Books
Questionable Answer
Answer to an Inquiry
(Ugly Duckling Presse, 2010)
Talk about suffering for the sake of art. The prescription for a fully realized performance on the stage offered by the Swiss author Robert Walser (1878–1956) involves you, the actor, emitting a “lion-like roar” and disgorging a “fiery-green snake” from your “pain-warped mouth,” then sticking a knife in one eye. And in an agonizing crescendo of a final act, he instructs you to bring the scenery crashing down upon yourself, burying your decimated remnant of a body beneath a heap of “steaming debris.” How better to communicate Job-like expressions of anguish to an audience than by actually inducing those feelings upon oneself with the most extreme means possible? Never has the self-destructive nature of the artist been amplified with such ferocity.
Walser’s deadpan 1907 short prose piece “Answer to an Inquiry” gets a strikingly presented new edition with a fresh translation from the original German by Paul North and illustrations by Friese Undine. Written from the perspective of a master thespian giving advice to an inquisitive aspiring actor, this brief letterform story has always been graphically bold, but the picture book drawings from Undine provide it with a wry explication of sorts. The inquirer’s request for an idea in the form of a drafted sketch is answered with a literal rendering, as each empty maxim and every ludicrously repulsive on-stage act suggested by the dramatist-mentor is accompanied by an equally absurd visual aid. The effect is a grotesque yet ironic and self-consciously silly commentary on the preposterousness of the wisdom being imparted. When the instructions for the pupil are, “Stick your finger in your nose and dig around with it intently,” and the obedient man in the illustration does just that, the darkly comic elements already animating Walser’s writing finally take physical shape, albeit in cartoon form, and the heretofore hypothetical performance actually takes place before the reader’s eyes.
The sarcasm conveyed in the drawings blends nicely with the words of a gifted caricaturist like Walser, who could never be taken entirely in earnest. In “Answer to an Inquiry,” he describes the process of overly dramatic artistry with mocking exaggeration, presenting a heightened level of misery that seems to carry with it traces of authenticity and knowledge gained through lived experience. Given Walser’s precarious mental state, it’s difficult not to find evidence of the author’s own apparent inner torment and self-destructiveness in his work.
Due in large part to his psychiatric struggles and his retreat from a society that failed to understand him, Walser died in obscurity. The reality was also that there were few outlets for the brief feuilleton literary sketches that he preferred to write later in his career.

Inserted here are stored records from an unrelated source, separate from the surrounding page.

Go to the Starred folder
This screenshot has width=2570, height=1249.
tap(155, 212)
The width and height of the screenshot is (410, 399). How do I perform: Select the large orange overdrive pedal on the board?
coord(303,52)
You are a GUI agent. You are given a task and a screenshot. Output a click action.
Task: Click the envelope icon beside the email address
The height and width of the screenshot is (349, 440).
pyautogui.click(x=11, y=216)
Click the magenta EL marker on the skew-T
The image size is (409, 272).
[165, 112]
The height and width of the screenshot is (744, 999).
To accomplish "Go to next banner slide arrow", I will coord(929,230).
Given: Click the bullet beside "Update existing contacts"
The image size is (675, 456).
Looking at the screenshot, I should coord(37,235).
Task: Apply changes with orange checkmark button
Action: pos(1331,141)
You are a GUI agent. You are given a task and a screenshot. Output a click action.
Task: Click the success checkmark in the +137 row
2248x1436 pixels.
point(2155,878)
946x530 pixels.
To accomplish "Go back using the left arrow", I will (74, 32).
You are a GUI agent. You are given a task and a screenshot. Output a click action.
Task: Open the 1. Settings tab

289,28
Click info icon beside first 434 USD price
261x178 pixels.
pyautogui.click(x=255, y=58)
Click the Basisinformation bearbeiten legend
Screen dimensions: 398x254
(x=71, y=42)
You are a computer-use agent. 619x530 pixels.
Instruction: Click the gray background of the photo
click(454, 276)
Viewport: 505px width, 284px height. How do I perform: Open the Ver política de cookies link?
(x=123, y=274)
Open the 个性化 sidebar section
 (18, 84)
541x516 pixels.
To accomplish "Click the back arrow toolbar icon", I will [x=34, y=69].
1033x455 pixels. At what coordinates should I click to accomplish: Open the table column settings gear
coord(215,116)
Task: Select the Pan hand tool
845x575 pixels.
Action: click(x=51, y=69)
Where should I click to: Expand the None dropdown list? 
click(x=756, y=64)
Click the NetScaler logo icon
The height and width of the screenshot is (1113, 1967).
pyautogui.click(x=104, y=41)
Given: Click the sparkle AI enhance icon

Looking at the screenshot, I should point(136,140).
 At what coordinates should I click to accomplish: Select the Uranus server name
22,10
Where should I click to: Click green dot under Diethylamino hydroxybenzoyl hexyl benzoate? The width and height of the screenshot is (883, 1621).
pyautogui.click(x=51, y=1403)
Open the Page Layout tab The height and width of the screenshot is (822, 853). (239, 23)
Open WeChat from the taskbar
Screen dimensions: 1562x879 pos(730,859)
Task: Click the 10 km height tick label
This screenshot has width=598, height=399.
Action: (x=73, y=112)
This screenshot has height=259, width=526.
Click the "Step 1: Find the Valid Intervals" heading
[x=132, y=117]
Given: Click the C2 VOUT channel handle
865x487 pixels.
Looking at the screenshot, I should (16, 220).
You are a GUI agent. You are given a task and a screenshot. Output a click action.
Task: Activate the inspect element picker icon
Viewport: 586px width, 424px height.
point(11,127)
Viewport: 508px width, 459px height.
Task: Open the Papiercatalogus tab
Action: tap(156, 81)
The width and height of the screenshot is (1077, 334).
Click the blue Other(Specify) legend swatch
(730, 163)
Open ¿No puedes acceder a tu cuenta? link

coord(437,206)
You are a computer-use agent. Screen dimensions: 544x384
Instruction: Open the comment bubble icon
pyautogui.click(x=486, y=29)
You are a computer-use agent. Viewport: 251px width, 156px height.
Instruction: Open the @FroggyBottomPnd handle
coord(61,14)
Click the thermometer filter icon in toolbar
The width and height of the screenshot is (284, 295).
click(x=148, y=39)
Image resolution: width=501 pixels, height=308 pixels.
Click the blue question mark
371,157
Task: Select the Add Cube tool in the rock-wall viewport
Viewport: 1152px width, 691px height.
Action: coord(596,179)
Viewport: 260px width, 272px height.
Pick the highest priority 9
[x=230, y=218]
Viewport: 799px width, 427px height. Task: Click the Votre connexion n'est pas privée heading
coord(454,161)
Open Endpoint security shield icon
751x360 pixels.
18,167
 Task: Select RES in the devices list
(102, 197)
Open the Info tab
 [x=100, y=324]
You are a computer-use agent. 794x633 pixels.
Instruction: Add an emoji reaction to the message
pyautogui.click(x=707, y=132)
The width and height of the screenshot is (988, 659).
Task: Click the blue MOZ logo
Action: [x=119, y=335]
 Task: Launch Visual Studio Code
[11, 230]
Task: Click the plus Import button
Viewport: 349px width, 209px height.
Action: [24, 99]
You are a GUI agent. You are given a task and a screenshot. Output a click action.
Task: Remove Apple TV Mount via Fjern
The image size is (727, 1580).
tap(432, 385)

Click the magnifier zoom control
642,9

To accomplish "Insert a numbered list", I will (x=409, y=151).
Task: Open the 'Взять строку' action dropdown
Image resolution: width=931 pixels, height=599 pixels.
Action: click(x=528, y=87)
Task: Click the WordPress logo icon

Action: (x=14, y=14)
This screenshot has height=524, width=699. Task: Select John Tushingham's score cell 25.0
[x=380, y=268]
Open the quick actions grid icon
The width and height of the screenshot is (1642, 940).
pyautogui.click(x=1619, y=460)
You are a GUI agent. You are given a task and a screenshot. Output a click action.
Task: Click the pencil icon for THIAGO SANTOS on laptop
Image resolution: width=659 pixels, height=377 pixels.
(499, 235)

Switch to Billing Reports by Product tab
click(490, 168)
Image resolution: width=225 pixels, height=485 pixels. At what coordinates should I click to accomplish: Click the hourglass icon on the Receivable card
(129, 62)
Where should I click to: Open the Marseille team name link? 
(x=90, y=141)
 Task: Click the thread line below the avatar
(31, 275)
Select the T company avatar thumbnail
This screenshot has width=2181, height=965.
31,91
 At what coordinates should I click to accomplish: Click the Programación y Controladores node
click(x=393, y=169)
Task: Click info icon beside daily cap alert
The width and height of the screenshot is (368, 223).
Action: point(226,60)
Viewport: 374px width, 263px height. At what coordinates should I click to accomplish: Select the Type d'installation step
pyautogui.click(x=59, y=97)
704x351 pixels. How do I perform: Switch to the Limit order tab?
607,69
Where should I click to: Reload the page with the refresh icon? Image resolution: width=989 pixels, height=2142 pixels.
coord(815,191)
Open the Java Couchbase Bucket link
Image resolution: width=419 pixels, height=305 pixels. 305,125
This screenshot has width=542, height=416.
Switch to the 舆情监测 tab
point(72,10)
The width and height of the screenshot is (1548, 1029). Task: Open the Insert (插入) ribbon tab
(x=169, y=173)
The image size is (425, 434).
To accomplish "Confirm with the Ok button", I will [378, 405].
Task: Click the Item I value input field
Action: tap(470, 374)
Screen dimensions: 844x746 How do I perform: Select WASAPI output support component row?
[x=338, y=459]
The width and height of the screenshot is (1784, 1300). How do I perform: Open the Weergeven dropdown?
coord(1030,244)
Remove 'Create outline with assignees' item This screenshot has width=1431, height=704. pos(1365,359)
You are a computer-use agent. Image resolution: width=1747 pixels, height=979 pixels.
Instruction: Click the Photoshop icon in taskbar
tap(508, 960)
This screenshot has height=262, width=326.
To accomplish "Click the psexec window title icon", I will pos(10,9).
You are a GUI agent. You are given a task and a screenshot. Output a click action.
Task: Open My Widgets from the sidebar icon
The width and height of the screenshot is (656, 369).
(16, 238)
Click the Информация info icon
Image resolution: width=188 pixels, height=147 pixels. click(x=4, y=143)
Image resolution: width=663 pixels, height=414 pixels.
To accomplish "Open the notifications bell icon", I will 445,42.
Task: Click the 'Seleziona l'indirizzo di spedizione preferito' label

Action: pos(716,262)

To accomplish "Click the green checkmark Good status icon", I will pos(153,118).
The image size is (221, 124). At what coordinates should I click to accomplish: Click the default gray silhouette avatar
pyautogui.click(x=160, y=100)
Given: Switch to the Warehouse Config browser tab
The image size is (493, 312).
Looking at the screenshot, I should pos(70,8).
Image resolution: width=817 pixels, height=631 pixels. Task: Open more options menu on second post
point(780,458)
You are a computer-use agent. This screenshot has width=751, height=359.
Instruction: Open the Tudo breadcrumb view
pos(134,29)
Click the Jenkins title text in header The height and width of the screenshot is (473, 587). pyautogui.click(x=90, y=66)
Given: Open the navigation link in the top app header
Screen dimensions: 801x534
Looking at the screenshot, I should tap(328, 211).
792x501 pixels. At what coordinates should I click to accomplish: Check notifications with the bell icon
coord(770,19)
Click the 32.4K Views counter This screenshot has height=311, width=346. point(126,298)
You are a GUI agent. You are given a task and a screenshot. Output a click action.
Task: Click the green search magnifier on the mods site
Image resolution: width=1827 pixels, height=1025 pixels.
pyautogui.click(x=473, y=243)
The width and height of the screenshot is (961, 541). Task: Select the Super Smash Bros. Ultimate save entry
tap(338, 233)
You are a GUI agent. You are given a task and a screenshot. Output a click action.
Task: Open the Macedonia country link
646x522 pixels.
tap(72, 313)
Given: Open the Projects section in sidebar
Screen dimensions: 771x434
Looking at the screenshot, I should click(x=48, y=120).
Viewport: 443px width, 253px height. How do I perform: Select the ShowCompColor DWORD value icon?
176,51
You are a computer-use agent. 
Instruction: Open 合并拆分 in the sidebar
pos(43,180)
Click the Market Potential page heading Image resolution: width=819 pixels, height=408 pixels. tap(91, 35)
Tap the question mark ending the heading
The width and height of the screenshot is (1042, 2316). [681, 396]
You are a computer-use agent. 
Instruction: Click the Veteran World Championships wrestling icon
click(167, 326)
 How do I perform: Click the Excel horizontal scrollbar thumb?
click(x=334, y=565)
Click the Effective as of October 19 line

Yet many writers have taken inspiration from his uniquely playful prose in the years since, including W. G. Sebald and J. M. Coetzee. Fifteen years after the publication of “Answer,” Kafka, one of Walser’s biggest fans, would offer his own take on the art of suffering for the sake of art in “A Hunger Artist.” To many, though, the Swiss author is a forgotten talent, lost among the more widely heralded German language writers of his era. Thankfully, this new publication carries on the legacy of one of literature’s unique voices.
With such supreme sacrifice called for, there are probably few would-be artists out there willing to follow Walser’s recipe for an unadulterated representation of suffering. But the author for his part led by example, gradually making a disappearing act out of his life and work. Beginning in the 1920s, he wrote in the form of millimeter-tall pencil microscript. He stopped publishing his work as well, becoming smaller and smaller in the eyes of the world as time moved forward. Yet the vanishing act was a failure in the end. To many inquiring minds looking for answers in art, the old master remains larger than life.